- _TASK STATEMENT_: Write out word for word the part of the piece on the far right's first 100 days that starts with "For the record: This" and goes on through "any of this.".

- _EXCERPT PROVIDED_:
--------------------------------------------------

For the record: This is not business as usual. True: there have always been occasional events, usually dismissed by the corporate media as "isolated incidents," the work of "lone wolf shooters" acting for reasons all their own. But you have to go back a long, long way in American history before you come to a place where you find incidents like this happening an average of once every two weeks. And the chattering classes are finally beginning to realize what those of us who've been faithfully watching the right wing for years were telling them a year ago: there's nothing isolated about any of this.
This is how terrorism begins.
The Far Right's First 100 Days: Shifting Into Overdrive
Somewhere back in February, about three weeks into the Obama Administration, everybody on the left suddenly noticed that there was something different going on with the conservatives. The outrageous screeds and paranoid delusions sounded pretty much as they always had -- but there was a new fury behind them, a strident urgency that hadn't been there before, and a very audible shift of the gears in right-wing behavior and rhetoric. None of this came as a surprise to veteran right-wing watchers -- we'd been predicting a bad backlash since the 2006 election -- but three months into the new administration, it's increasingly hard to ignore the fact that this ominous new trend is taking on a momentum of its own.

--------------------------------------------------

- _SUPPLIED DATA_:
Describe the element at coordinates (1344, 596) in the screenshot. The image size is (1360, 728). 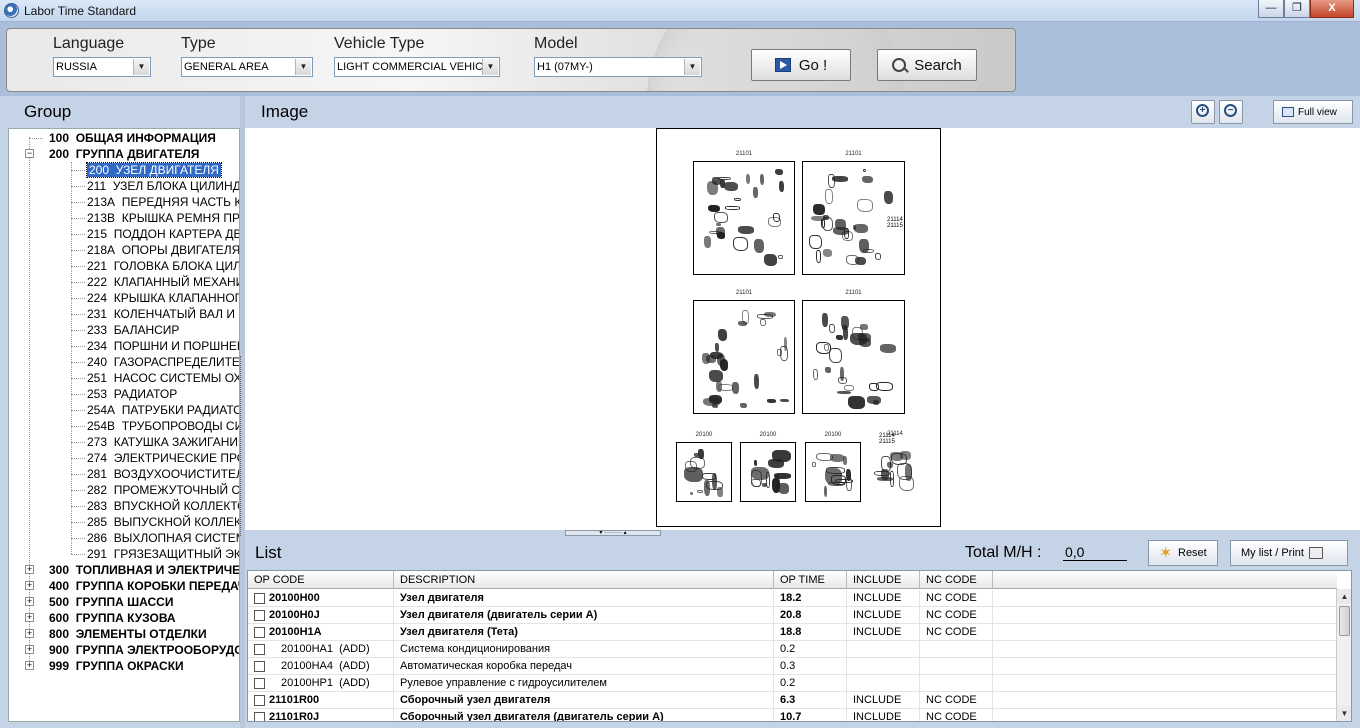
I see `scroll-up-icon: ▲` at that location.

--------------------------------------------------

- _SOLUTION FOR THIS TASK_:
For the record: This is not business as usual. True: there have always been occasional events, usually dismissed by the corporate media as "isolated incidents," the work of "lone wolf shooters" acting for reasons all their own. But you have to go back a long, long way in American history before you come to a place where you find incidents like this happening an average of once every two weeks. And the chattering classes are finally beginning to realize what those of us who've been faithfully watching the right wing for years were telling them a year ago: there's nothing isolated about any of this.